News  

Tunjangan DPR Rp50 Juta: Rahasia Terungkap Setelah Setahun?

Avatar of Detikcoy
Tunjangan DPR Rp50 Juta Rahasia Terungkap Setelah Setahun scaled

Geger Tunjangan Rumah DPR: Rp 50 Juta Per Bulan, Benarkah?

Polemik tunjangan rumah anggota DPR kembali mengguncang publik. Aksi demonstrasi yang berujung kericuhan pada 25 dan 28 Agustus lalu menjadi bukti nyata keresahan masyarakat. Penyebabnya? Pernyataan Wakil Ketua DPR Adies Kadir soal kenaikan tunjangan, khususnya untuk sewa rumah jabatan, yang mencapai lebih dari Rp 50 juta per bulan. Angka ini dianggap sangat tinggi di tengah kondisi ekonomi masyarakat yang sulit.

Namun, Wakil Ketua DPR Sufmi Dasco Ahmad memberikan klarifikasi. Ia menjelaskan angka fantastis itu hanya berlaku selama setahun, tepatnya Oktober 2024 hingga Oktober 2025. Tunjangan tersebut merupakan pengganti rumah dinas di Kalibata yang tak lagi tersedia. Artinya, bukan selama lima tahun masa jabatan anggota DPR periode 2024-2029.

“Bahwa tunjangan perumahan itu pada saat anggota DPR dilantik bulan Oktober 2024 itu, anggota DPR sudah tidak mendapatkan fasilitas perumahan di Kalibata. Sehingga dipandang perlu, untuk kemudian memberikan fasilitas rumah berupa dana untuk kontrak rumah,” jelas Dasco di Kompleks Parlemen, Senayan, Selasa (26/8).

Dengan skema ini, setiap anggota DPR menerima Rp 600 juta selama satu tahun (12 bulan x Rp 50 juta) untuk biaya sewa rumah.
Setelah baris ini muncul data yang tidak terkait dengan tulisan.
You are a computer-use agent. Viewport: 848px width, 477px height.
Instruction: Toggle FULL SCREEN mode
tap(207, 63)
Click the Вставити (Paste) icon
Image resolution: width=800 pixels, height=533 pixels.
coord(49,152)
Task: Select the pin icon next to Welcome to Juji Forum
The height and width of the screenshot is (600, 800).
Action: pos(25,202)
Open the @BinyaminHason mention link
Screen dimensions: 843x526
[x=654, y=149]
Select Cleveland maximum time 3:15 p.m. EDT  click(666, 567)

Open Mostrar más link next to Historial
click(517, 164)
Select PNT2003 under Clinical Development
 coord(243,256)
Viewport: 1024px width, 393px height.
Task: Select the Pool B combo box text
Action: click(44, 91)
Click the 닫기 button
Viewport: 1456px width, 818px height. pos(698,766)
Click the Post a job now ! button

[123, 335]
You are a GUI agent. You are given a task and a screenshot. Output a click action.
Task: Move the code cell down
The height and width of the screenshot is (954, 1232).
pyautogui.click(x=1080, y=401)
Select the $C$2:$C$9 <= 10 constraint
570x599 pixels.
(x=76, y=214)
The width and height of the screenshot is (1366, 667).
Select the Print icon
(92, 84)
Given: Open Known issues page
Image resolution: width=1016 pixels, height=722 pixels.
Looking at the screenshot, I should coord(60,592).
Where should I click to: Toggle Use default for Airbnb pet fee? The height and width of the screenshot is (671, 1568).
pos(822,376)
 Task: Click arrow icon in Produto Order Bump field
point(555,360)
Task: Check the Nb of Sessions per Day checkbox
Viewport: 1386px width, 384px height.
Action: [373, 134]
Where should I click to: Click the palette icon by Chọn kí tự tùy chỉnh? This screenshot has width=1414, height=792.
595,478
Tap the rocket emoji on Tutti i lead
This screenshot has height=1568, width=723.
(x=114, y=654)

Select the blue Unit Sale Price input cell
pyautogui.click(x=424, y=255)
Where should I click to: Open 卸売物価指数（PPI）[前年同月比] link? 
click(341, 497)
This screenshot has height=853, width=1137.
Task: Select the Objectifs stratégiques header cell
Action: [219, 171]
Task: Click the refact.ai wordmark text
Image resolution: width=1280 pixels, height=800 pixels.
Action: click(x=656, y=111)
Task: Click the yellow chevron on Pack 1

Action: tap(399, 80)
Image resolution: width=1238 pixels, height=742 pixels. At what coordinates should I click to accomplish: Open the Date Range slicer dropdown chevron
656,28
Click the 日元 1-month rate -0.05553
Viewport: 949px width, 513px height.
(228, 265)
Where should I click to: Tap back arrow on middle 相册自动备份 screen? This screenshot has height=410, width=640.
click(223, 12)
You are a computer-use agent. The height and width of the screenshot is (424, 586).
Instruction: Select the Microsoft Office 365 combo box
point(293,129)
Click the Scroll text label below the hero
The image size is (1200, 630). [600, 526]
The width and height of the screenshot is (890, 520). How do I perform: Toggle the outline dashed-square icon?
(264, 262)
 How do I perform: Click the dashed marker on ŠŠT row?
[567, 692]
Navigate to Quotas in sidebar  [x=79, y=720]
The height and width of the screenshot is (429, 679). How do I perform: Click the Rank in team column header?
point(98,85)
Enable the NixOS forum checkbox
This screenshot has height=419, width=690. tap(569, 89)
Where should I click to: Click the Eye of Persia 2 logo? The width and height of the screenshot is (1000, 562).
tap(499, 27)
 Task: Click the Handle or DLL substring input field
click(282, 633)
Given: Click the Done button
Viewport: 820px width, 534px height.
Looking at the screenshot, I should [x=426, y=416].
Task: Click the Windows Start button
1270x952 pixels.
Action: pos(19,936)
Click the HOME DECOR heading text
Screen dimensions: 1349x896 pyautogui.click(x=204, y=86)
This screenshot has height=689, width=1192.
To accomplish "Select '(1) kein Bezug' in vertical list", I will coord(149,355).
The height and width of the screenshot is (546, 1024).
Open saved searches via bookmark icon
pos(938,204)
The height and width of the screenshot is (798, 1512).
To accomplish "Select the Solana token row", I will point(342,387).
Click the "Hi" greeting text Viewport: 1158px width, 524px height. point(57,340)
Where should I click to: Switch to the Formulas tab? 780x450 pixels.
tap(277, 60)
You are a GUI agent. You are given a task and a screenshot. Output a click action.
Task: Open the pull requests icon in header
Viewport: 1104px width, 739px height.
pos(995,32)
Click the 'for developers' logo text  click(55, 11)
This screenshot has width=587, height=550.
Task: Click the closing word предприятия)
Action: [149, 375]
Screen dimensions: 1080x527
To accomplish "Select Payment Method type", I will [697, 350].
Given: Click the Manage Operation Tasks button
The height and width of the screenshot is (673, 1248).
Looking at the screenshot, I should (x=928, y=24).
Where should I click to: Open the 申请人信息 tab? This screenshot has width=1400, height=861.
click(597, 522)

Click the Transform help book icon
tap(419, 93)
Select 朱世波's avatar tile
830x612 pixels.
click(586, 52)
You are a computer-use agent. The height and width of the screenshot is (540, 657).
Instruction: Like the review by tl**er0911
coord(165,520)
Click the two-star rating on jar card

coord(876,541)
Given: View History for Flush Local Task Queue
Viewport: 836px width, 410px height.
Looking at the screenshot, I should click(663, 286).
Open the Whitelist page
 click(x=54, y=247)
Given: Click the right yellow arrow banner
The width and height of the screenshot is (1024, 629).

Jika dirata-ratakan, setiap bulan mereka hanya menerima sekitar Rp 10 juta hingga 2029. Dasco menegaskan, setelah Oktober 2025, tunjangan tersebut akan dihentikan.

Ketua DPR Puan Maharani pun buka suara. Ia menekankan DPR tetap terbuka terhadap kritik publik. Keputusan soal tunjangan rumah, menurutnya, telah melalui kajian mendalam dan bisa dievaluasi sesuai aspirasi masyarakat.

“Dan memang ada kompensasi terkait rumah jabatan kepada anggota DPR karena anggota DPR itu kan juga datang dari daerah-daerah. Cuma itu saja yang ada perubahan, yang lainnya tidak ada perubahan,” ujar Puan.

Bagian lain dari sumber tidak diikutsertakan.